◆ **TASK OBJECTIVE**
Copy out all the entries below, swapping every "computer-use agent" for "desktop agent" and leaving everything else unchanged.
──────────
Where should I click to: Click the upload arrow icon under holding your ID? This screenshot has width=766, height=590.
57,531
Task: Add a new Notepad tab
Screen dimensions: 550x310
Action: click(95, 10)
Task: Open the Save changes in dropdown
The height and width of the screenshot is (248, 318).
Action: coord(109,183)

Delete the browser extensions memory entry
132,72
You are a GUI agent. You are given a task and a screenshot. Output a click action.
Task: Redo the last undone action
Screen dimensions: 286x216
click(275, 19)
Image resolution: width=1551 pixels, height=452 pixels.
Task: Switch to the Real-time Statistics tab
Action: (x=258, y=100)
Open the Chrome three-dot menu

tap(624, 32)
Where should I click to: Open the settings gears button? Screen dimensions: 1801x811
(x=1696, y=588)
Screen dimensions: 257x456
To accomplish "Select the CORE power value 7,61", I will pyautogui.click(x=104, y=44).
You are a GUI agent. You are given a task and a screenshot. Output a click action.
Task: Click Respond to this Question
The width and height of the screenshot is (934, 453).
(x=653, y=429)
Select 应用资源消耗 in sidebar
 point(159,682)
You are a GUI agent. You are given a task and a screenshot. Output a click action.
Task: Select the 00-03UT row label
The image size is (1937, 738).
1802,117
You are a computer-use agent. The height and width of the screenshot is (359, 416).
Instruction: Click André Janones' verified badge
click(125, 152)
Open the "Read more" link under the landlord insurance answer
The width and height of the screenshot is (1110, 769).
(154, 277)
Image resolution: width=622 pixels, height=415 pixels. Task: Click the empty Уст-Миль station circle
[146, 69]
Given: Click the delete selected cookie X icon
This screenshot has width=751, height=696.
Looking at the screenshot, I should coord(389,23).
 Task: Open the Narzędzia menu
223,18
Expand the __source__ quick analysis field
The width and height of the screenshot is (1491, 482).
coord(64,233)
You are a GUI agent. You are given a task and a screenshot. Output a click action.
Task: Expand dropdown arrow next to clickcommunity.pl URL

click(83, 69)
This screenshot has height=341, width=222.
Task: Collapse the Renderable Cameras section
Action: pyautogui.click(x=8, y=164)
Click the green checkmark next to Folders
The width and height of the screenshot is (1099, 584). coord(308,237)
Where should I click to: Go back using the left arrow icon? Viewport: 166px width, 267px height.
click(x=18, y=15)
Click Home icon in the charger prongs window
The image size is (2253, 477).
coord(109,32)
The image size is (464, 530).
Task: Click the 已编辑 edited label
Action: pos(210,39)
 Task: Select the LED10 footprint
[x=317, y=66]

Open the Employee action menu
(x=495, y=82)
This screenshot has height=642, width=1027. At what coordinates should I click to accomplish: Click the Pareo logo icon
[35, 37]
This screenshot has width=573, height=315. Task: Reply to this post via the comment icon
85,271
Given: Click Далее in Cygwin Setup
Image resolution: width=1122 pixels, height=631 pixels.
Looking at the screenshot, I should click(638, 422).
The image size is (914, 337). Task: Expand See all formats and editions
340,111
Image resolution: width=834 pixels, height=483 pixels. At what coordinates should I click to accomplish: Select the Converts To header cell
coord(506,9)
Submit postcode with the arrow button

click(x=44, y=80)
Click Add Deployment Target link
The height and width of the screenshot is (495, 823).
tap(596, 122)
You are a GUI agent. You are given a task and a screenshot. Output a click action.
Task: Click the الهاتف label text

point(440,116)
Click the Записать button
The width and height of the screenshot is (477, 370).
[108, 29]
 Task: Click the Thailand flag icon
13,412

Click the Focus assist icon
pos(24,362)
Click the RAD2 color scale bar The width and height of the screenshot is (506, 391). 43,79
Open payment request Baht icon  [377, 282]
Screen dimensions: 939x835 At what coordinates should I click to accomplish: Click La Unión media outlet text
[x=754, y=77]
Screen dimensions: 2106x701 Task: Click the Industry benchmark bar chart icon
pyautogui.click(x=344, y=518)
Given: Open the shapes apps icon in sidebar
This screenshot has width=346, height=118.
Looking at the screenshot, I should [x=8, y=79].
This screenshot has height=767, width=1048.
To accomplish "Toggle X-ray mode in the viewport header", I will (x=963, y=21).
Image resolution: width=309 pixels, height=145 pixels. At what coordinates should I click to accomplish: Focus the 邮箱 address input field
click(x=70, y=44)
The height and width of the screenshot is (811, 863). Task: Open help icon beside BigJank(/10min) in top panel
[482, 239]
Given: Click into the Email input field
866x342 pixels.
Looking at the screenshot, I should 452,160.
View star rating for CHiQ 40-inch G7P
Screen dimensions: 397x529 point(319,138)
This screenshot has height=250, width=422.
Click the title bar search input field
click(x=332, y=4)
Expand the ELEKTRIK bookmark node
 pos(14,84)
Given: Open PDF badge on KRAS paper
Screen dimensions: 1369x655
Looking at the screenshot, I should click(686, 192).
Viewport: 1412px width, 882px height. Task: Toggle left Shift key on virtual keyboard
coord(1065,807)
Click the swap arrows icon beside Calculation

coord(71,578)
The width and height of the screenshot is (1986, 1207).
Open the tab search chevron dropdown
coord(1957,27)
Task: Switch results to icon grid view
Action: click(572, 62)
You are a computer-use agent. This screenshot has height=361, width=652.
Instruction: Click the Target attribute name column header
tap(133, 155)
──────────
◆ **ANSWER TO THIS PROBLEM**
Where should I click to: Click the upload arrow icon under holding your ID? This screenshot has width=766, height=590.
57,531
Task: Add a new Notepad tab
Screen dimensions: 550x310
Action: click(95, 10)
Task: Open the Save changes in dropdown
The height and width of the screenshot is (248, 318).
Action: coord(109,183)

Delete the browser extensions memory entry
132,72
You are a GUI agent. You are given a task and a screenshot. Output a click action.
Task: Redo the last undone action
Screen dimensions: 286x216
click(275, 19)
Image resolution: width=1551 pixels, height=452 pixels.
Task: Switch to the Real-time Statistics tab
Action: (x=258, y=100)
Open the Chrome three-dot menu

tap(624, 32)
Where should I click to: Open the settings gears button? Screen dimensions: 1801x811
(x=1696, y=588)
Screen dimensions: 257x456
To accomplish "Select the CORE power value 7,61", I will pyautogui.click(x=104, y=44).
You are a GUI agent. You are given a task and a screenshot. Output a click action.
Task: Click Respond to this Question
The width and height of the screenshot is (934, 453).
(x=653, y=429)
Select 应用资源消耗 in sidebar
 point(159,682)
You are a GUI agent. You are given a task and a screenshot. Output a click action.
Task: Select the 00-03UT row label
The image size is (1937, 738).
1802,117
You are a desktop agent. The height and width of the screenshot is (359, 416).
Instruction: Click André Janones' verified badge
click(125, 152)
Open the "Read more" link under the landlord insurance answer
The width and height of the screenshot is (1110, 769).
(154, 277)
Image resolution: width=622 pixels, height=415 pixels. Task: Click the empty Уст-Миль station circle
[146, 69]
Given: Click the delete selected cookie X icon
This screenshot has width=751, height=696.
Looking at the screenshot, I should coord(389,23).
 Task: Open the Narzędzia menu
223,18
Expand the __source__ quick analysis field
The width and height of the screenshot is (1491, 482).
coord(64,233)
You are a GUI agent. You are given a task and a screenshot. Output a click action.
Task: Expand dropdown arrow next to clickcommunity.pl URL

click(83, 69)
This screenshot has height=341, width=222.
Task: Collapse the Renderable Cameras section
Action: pyautogui.click(x=8, y=164)
Click the green checkmark next to Folders
The width and height of the screenshot is (1099, 584). coord(308,237)
Where should I click to: Go back using the left arrow icon? Viewport: 166px width, 267px height.
click(x=18, y=15)
Click Home icon in the charger prongs window
The image size is (2253, 477).
coord(109,32)
The image size is (464, 530).
Task: Click the 已编辑 edited label
Action: pos(210,39)
 Task: Select the LED10 footprint
[x=317, y=66]

Open the Employee action menu
(x=495, y=82)
This screenshot has height=642, width=1027. At what coordinates should I click to accomplish: Click the Pareo logo icon
[35, 37]
This screenshot has width=573, height=315. Task: Reply to this post via the comment icon
85,271
Given: Click Далее in Cygwin Setup
Image resolution: width=1122 pixels, height=631 pixels.
Looking at the screenshot, I should click(638, 422).
The image size is (914, 337). Task: Expand See all formats and editions
340,111
Image resolution: width=834 pixels, height=483 pixels. At what coordinates should I click to accomplish: Select the Converts To header cell
coord(506,9)
Submit postcode with the arrow button

click(x=44, y=80)
Click Add Deployment Target link
The height and width of the screenshot is (495, 823).
tap(596, 122)
You are a GUI agent. You are given a task and a screenshot. Output a click action.
Task: Click the الهاتف label text

point(440,116)
Click the Записать button
The width and height of the screenshot is (477, 370).
[108, 29]
 Task: Click the Thailand flag icon
13,412

Click the Focus assist icon
pos(24,362)
Click the RAD2 color scale bar The width and height of the screenshot is (506, 391). 43,79
Open payment request Baht icon  [377, 282]
Screen dimensions: 939x835 At what coordinates should I click to accomplish: Click La Unión media outlet text
[x=754, y=77]
Screen dimensions: 2106x701 Task: Click the Industry benchmark bar chart icon
pyautogui.click(x=344, y=518)
Given: Open the shapes apps icon in sidebar
This screenshot has width=346, height=118.
Looking at the screenshot, I should [x=8, y=79].
This screenshot has height=767, width=1048.
To accomplish "Toggle X-ray mode in the viewport header", I will (x=963, y=21).
Image resolution: width=309 pixels, height=145 pixels. At what coordinates should I click to accomplish: Focus the 邮箱 address input field
click(x=70, y=44)
The height and width of the screenshot is (811, 863). Task: Open help icon beside BigJank(/10min) in top panel
[482, 239]
Given: Click into the Email input field
866x342 pixels.
Looking at the screenshot, I should 452,160.
View star rating for CHiQ 40-inch G7P
Screen dimensions: 397x529 point(319,138)
This screenshot has height=250, width=422.
Click the title bar search input field
click(x=332, y=4)
Expand the ELEKTRIK bookmark node
 pos(14,84)
Given: Open PDF badge on KRAS paper
Screen dimensions: 1369x655
Looking at the screenshot, I should click(686, 192).
Viewport: 1412px width, 882px height. Task: Toggle left Shift key on virtual keyboard
coord(1065,807)
Click the swap arrows icon beside Calculation

coord(71,578)
The width and height of the screenshot is (1986, 1207).
Open the tab search chevron dropdown
coord(1957,27)
Task: Switch results to icon grid view
Action: click(572, 62)
You are a desktop agent. This screenshot has height=361, width=652.
Instruction: Click the Target attribute name column header
tap(133, 155)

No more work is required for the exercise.